CMS Jant ve Makina Sanayi A.Ş., 2003 yılına ödüllerle başladı. EBSO tarafından her yıl düzenlenen Ege Bölgesi Başarılı Sanayiciler Ödülleri kapsamında CMS, ‘‘En Yüksek Yatırımı Gerçekleştiren’’, ‘‘En Fazla İstihdamı Gerçekleştiren’’, ‘‘En Yüksek Vergi Ödeyen’’, ‘‘En Fazla Sınai Mamul İhracatı Gerçekleştiren’’ kategorilerinde 3
Altın Plaket ve 4 Başarı Bölgesi'ne layık görüldü.
NISSAN, Japonya'daki üretimini geçen yıla göre yüzde 9.6 oranında artırarak 1.39 milyon adetlik araç üretimi ile ikinci sıraya yerleşti. Bu başarıda özellikle Japonya'da March ismi ile satışa sunulan yeni Micra ve Fairlady Z spor aracı büyük rol oynadı. Nissan'nı bir diğer başarısı da Amerika pazarında gerçekleşti. Nissan, 2002'de 1 milyon adetlik satış ile bir ilke imza attı.
SHELL Club Smart Card sahipleri, Shell akaryakıt istasyonlarında yaptıkları akaryakıt, madeni yağ ve LPG alışverişleriin yanı sıra STG Travel ofislerinde yaptıkları alışverişlerde de smart puan kazanma şansına sahip oluyor. Bunun için Shell Club Smart Card sahiplerinin sadece 444 00 06 numaralı STG Travel Müşteri Hizmetleri Hattı'nı aramaları yeterli oluyor.
DUNLOP, Türkiye'deki bayi ağını büyütüyor. Dunlop, Ağustos 2002'de Goodyear Lastikleri T. A. Ş. tarafından Türk sürücülerin beğenisine sunuldu. Dunlop, aradan geçen 5 ay gibi kısa bir süre içinde bayi ağını hızla büyüterek Ocak 2003 itibariyle 50 bayiye ulaştı. Dunlop, yıl sonuna kadar Türkiye çapındaki bayi ağını en az ikiye katlamayı hedefliyor.
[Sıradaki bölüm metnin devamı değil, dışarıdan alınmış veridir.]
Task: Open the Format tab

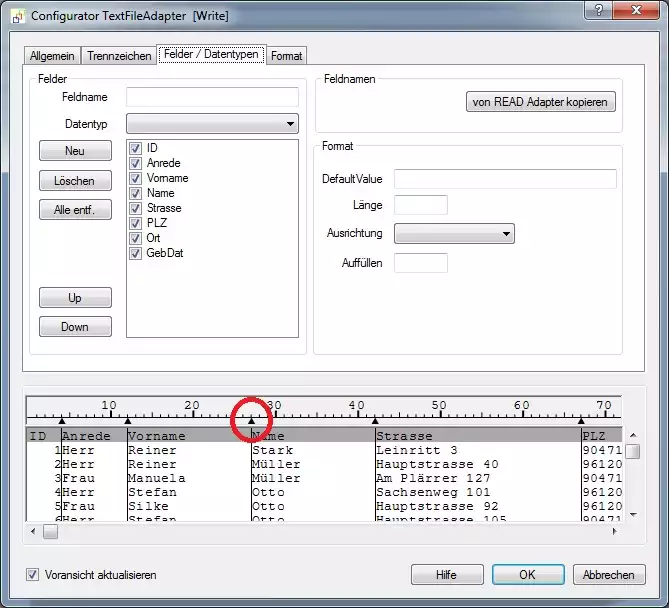Action: pyautogui.click(x=286, y=56)
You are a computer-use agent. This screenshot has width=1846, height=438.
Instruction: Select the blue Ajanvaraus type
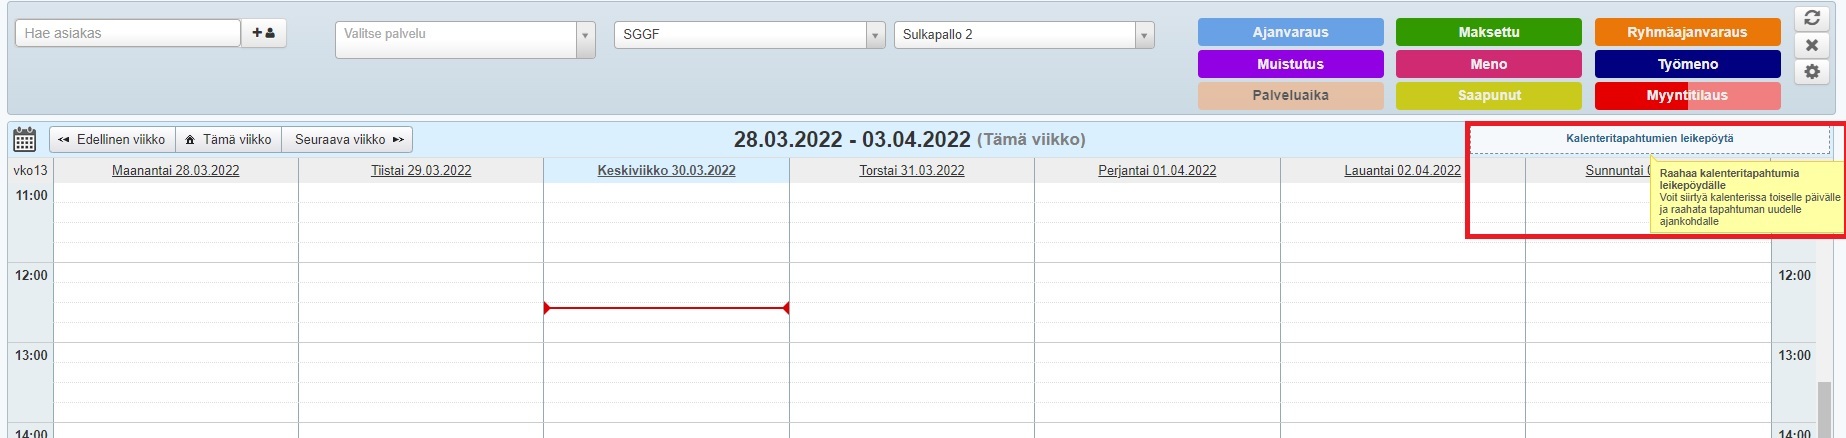tap(1290, 32)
NOKIAN lastiklerinin Türkiye distribütörü Cevher Lastik ve Otomotiv Ürünleri A.Ş. başarılı bayilerini Finlandiya gezisi ile ödüllendirdi. Tampere şehrine yarım saat mesafede bulunan Nokia kasabasında kurulu Nokian lastikleri fabrikasını gezen bayiler son sistem teknolojiler kullanılarak yapılan üretim hakkında fabrikayı gezerek bilgi aldılar.
HYUNDAI Motor Grubu, otomotiv sektöründe yaşanan küresel küçülmeye rağmen 2003 yılında yüzde 14'lük bir büyüme hedefliyor. Geçen yıl 2.7 milyon adetlik satış rakamını bu yıl 3.1 milyon adete çıkarmayı planlayan grup, satış gelirini ise 39 milyar dolara çıkarmayı hedefliyor. Ayrıca 2003 yılında Ar&Ge masraflarını yüzde 50 artırmayı planlayan şirket, bunun için 1.9 milyar
dolar harcamayı öngörüyor.
TUNİNG Türkiye adlı dergi, satışa sunuldu. Derginin içeriğinde; Türkiye'de ve dünyada modifiye edilmiş otomobiller, modifiye sektörü ile ilgili yenilikler, Drag yarışları hakkında bilgiler bulunuyor.